Konzeption (Auszug)

Pädagogische Grundhaltung

„Zukunft mit Sicht auf die Herkunft - Grundlagen und Möglichkeiten der Zusammenarbeit mit Eltern von Jugendlichen in der Heimerziehung“. 

 

Die Eltern sind von der langen Auseinandersetzung mit der Problematik ihres Kindes geprägt und stehen sehr stark unter Druck von außen oder ihrem eigenen Leidensdruck. Mit der Entscheidung, ihr Kind einem Berufserzieher anvertrauen zu müssen, entwickeln sie das Gefühl, versagt zu haben

 

Diese „Zeit“ kann von der jeweiligen Familie genutzt werden, als Möglichkeit des Experimentierens, mit neuen Verhaltensweisen und als Chance der Verhaltensänderung. Unter dem Ziel der Rückführung des Kindes belassen wir jedoch den Eltern weiterhin die „Gesamtverantwortung“ für die Erziehung ihres Kindes, indem wir sie bei möglichst vielen Entscheidungen mit einbeziehen.

 

In der Wohngruppe besteht eine partizipatorische Grundhaltung hinsichtlich des miteinander Umgehens. Das Erziehungsgeschehen wird als Interaktionsprozess verstanden. Im Kontext ihrer Alltagswelt werden die Ressourcen des Kindes oder der/dem Jugendlichen als zentraler Ansatzpunkt für alles pädagogische Handeln wahrgenommen und unterstützt. Somit richten sich die Handlungen des Erziehenden am Tun des Kindes /der/des Jugendlichen wechselseitig aus.  Wichtigstes Lern- und Übungsfeld für die Kinder und Jugendlichen im Sinne einer lebensfeldorientierten Jugendhilfe ist der Alltag  im Rahmen der sozialen Gemeinschaft der Wohngruppen und des sozialen Umfeldes. Die sozialen Kontakte inner-  und außerhalb der Wohngruppen sind Ziel und Anspruch.  Die Kinder werden im Rahmen ihrer Lebensgeschichte und den dazugehörenden Beziehungen gesehen. Ihre Verhaltensweisen werden im Kontext der verschiedenen Lebensbereiche verstanden.

 

Ziele

Hilfen zur Erziehung unterliegen insgesamt einem ständigen Anpassungs- und Entwicklungsprozess, hinsichtlich des geänderten Bedarfs.

Unsere pädagogische Ausrichtung vermittelt grundlegende Werte und Normen, die es gilt in den Alltag zu übertragen, so dass ein hohes Maß an sozialer Kompetenz erreicht werden kann.

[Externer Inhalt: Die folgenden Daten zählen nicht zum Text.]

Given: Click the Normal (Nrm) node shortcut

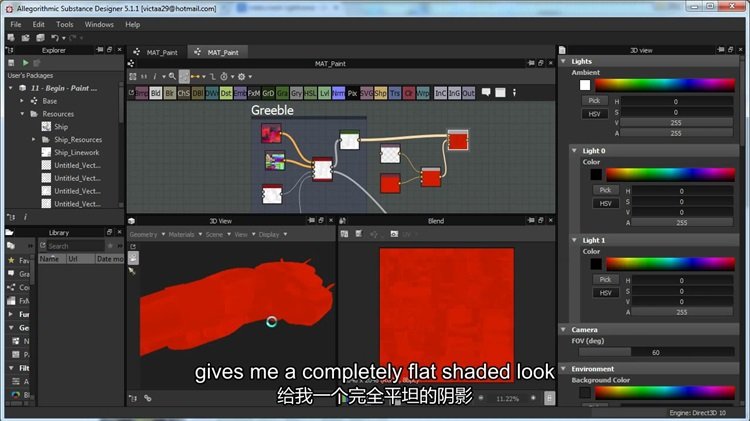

Die Hilfe konkretisiert sich im Hilfeplan, in welchem die Zielsetzung der Maßnahme zwischen Eltern, Betroffenen, Jugendamt und der Einrichtung vereinbart wird. Erfordernisse resultieren aus dem KJHG (SGB VIII):

 

  • Prävention
  • Förderung der Selbst- und Fremdwahrnehmung
  • Stärkung der schulischen Leistungen, Lern- und Leistungsmotivation
  • Alltagsstrukturierung
  • Selbstbildnis aufbauen und stärken
  • Gewaltfreie Kommunikation
  • Selbstkontrolle und Selbststeuerung
  • Freizeitgestaltung
  • Verselbstständigung bzw. Eingliederung in das künftige Lebensfeld, in denen die Entwicklung junger Menschen gefördert wird.

 

In der Betreuungsarbeit wird durch die pädagogische Vielfalt mehr Individualisierung geleistet:

 

  • Entwicklung von Lebens- und Zukunftsperspektiven
  • Mobilisierung der Ressourcen, Entfaltung der Persönlichkeit, Hilfe zur Selbsthilfe
  • Rechte junger Menschen respektieren und ihre Verwirklichung fördern
  • Neustrukturierung des Alltags
  • Einleitung erforderlicher therapeutischer Maßnahmen
  • Förderung des familiären Umfelds und seiner Erziehungsbedingungen durch Eltern- und Familienarbeit, Förderung der Rückkehr in die Familie
  • Erhalt und Entwicklung förderlicher Bezüge außerhalb der Familie, schulische, berufliche und soziale Integration im Gemeinwesen
  • Zur integrativen Betreuung werden enge Beziehungen geknüpft zu externen Ärzte
  • Psychologen, Lehrern, Logopäden, Ergotherapeuten, Physiotherapeuten, Kliniken u. a.